Go through the data below and return each line where the string "blue" occurs.

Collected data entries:
______
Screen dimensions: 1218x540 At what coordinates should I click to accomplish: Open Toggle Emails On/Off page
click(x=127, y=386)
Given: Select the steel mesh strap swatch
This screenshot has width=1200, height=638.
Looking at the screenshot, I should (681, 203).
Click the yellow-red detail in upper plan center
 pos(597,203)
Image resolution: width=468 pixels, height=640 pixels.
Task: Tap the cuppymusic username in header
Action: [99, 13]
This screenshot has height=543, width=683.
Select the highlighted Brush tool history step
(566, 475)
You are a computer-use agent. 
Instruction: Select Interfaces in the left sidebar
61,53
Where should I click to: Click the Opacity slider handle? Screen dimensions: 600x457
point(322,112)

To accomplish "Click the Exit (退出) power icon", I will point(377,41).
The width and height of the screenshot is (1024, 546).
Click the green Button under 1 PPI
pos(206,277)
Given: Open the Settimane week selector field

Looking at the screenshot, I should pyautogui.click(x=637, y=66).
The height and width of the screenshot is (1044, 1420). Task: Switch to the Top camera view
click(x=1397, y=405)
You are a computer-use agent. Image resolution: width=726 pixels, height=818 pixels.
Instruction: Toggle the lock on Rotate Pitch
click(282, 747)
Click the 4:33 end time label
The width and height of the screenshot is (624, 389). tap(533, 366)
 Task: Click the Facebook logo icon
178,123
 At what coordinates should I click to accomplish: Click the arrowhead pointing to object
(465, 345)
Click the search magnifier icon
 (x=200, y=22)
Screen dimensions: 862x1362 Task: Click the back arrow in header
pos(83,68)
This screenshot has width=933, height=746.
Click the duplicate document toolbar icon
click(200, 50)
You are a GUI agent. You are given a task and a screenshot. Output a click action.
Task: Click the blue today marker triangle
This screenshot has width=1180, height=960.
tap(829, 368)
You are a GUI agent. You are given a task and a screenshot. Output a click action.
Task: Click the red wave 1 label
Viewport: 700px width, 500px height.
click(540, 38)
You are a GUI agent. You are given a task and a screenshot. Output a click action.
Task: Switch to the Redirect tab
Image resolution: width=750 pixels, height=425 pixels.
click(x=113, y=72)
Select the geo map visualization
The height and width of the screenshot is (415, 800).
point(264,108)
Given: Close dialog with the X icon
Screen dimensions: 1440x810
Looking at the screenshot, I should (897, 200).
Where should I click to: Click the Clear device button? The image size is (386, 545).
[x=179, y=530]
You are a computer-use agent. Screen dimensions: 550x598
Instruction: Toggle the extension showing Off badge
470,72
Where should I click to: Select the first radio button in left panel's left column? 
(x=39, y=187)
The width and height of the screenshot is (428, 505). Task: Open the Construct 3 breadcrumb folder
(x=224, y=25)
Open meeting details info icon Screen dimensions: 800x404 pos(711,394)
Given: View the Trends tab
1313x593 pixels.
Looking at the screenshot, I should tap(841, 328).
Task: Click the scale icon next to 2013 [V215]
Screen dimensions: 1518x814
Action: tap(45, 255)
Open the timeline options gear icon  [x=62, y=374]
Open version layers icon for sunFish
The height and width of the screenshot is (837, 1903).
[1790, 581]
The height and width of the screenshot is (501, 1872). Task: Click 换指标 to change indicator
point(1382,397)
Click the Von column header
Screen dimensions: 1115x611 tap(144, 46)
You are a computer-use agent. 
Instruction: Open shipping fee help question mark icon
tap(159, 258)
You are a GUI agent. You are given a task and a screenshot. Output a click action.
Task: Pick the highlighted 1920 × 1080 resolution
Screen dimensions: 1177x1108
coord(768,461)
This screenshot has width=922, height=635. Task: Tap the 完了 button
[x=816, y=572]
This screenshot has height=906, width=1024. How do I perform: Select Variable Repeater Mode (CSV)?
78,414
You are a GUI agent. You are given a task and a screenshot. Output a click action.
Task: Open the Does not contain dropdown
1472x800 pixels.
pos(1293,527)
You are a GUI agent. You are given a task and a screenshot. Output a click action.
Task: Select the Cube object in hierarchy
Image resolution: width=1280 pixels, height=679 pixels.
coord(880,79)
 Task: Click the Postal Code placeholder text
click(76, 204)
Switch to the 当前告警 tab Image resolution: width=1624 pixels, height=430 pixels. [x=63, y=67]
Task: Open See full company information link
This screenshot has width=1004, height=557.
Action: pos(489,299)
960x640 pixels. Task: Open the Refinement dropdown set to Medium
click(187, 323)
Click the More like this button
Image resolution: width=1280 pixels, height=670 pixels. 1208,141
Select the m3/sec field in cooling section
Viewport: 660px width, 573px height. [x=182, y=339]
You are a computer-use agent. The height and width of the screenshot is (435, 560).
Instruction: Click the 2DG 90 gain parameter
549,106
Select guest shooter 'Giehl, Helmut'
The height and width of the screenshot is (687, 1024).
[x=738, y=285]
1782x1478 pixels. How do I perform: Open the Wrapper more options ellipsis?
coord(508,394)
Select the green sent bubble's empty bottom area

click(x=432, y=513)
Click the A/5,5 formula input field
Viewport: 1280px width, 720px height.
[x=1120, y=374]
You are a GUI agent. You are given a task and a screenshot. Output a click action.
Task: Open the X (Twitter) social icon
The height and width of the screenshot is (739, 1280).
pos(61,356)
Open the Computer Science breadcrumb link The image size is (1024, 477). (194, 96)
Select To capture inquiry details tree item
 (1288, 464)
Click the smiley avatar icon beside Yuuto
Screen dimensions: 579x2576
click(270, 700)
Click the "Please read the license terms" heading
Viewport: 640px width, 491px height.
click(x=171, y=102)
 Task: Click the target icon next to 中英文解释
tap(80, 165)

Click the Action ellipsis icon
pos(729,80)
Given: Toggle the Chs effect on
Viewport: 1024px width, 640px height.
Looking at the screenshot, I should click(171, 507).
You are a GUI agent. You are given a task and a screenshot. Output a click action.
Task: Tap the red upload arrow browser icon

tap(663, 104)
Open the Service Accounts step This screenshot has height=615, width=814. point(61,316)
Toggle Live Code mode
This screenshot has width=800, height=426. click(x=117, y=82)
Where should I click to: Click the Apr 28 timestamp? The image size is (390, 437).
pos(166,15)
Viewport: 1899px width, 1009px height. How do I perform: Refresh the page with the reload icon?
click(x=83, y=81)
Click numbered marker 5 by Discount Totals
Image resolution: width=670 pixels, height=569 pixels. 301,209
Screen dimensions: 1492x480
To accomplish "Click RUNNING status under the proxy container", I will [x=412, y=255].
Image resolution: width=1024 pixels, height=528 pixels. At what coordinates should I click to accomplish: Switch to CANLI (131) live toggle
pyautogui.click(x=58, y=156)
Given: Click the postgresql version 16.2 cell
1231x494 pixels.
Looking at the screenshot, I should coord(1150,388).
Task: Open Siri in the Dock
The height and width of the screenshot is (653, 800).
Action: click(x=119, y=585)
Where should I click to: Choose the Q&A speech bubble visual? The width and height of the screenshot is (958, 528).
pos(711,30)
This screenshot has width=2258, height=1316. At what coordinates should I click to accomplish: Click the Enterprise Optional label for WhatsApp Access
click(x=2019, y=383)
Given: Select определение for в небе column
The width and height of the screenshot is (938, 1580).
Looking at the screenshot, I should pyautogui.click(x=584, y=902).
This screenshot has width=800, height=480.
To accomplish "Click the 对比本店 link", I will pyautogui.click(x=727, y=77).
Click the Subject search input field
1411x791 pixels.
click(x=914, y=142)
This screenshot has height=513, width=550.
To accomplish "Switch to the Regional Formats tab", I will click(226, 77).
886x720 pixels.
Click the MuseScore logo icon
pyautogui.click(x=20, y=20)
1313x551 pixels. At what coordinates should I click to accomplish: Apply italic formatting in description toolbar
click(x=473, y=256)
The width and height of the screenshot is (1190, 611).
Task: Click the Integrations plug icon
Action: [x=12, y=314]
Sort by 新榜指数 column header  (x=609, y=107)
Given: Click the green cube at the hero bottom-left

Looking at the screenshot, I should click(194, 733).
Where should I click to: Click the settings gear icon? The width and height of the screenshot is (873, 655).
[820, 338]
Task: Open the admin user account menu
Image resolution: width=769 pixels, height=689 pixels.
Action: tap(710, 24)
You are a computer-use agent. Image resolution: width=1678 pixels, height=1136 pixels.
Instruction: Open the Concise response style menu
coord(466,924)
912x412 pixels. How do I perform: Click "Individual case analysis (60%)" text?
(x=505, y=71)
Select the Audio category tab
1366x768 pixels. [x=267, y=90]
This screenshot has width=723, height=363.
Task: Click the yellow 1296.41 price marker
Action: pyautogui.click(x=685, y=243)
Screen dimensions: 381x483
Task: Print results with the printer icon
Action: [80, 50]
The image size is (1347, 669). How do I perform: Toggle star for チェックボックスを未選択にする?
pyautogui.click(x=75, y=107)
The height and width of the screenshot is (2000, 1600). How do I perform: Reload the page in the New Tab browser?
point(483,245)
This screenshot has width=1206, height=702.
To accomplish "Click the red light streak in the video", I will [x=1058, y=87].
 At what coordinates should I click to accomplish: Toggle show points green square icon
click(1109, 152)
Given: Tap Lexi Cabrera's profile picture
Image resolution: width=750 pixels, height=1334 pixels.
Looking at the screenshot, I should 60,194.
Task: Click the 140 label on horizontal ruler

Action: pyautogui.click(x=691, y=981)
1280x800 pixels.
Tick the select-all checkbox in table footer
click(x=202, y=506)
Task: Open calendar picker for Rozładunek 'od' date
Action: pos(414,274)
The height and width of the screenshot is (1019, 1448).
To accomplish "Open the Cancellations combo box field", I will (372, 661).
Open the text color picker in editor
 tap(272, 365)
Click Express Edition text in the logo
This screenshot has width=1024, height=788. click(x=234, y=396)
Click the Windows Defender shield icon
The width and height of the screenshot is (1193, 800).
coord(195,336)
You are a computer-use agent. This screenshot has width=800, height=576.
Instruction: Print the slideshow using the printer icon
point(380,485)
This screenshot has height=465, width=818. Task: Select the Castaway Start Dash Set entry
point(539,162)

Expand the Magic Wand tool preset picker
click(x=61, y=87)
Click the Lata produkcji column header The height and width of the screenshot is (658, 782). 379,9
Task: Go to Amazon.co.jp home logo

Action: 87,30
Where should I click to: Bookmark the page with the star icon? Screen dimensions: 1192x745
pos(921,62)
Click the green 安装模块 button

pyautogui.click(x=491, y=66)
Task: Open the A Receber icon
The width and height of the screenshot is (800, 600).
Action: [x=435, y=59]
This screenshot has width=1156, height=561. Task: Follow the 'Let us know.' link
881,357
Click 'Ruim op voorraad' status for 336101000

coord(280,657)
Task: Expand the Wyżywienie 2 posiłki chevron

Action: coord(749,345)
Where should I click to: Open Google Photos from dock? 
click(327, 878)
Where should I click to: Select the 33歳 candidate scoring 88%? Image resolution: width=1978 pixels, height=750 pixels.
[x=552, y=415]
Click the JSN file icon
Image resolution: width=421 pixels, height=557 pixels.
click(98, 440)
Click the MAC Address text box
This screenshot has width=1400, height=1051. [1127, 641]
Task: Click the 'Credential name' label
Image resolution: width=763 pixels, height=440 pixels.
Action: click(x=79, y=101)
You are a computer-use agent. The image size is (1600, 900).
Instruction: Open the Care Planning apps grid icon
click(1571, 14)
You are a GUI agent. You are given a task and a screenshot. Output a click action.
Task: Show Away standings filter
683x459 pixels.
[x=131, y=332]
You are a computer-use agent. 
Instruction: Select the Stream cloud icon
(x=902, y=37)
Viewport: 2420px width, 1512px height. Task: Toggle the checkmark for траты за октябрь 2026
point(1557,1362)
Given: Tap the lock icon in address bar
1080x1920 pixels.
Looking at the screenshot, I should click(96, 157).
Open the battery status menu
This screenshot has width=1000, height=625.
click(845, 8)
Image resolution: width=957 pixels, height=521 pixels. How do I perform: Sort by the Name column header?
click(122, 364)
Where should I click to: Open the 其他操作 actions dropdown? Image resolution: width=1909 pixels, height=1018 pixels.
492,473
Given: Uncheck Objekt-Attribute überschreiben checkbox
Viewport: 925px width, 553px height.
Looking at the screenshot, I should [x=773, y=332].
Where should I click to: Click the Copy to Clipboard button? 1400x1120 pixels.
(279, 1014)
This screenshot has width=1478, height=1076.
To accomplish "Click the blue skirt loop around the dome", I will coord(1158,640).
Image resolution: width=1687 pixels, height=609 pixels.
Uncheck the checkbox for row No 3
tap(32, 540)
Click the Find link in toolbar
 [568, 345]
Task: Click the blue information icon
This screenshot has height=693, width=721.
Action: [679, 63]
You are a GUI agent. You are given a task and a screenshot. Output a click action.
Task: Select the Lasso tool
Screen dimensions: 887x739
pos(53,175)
______
Written solution:
Task: Click the blue today marker triangle
To accomplish "Click the blue skirt loop around the dome", I will coord(1158,640).
Task: Click the blue information icon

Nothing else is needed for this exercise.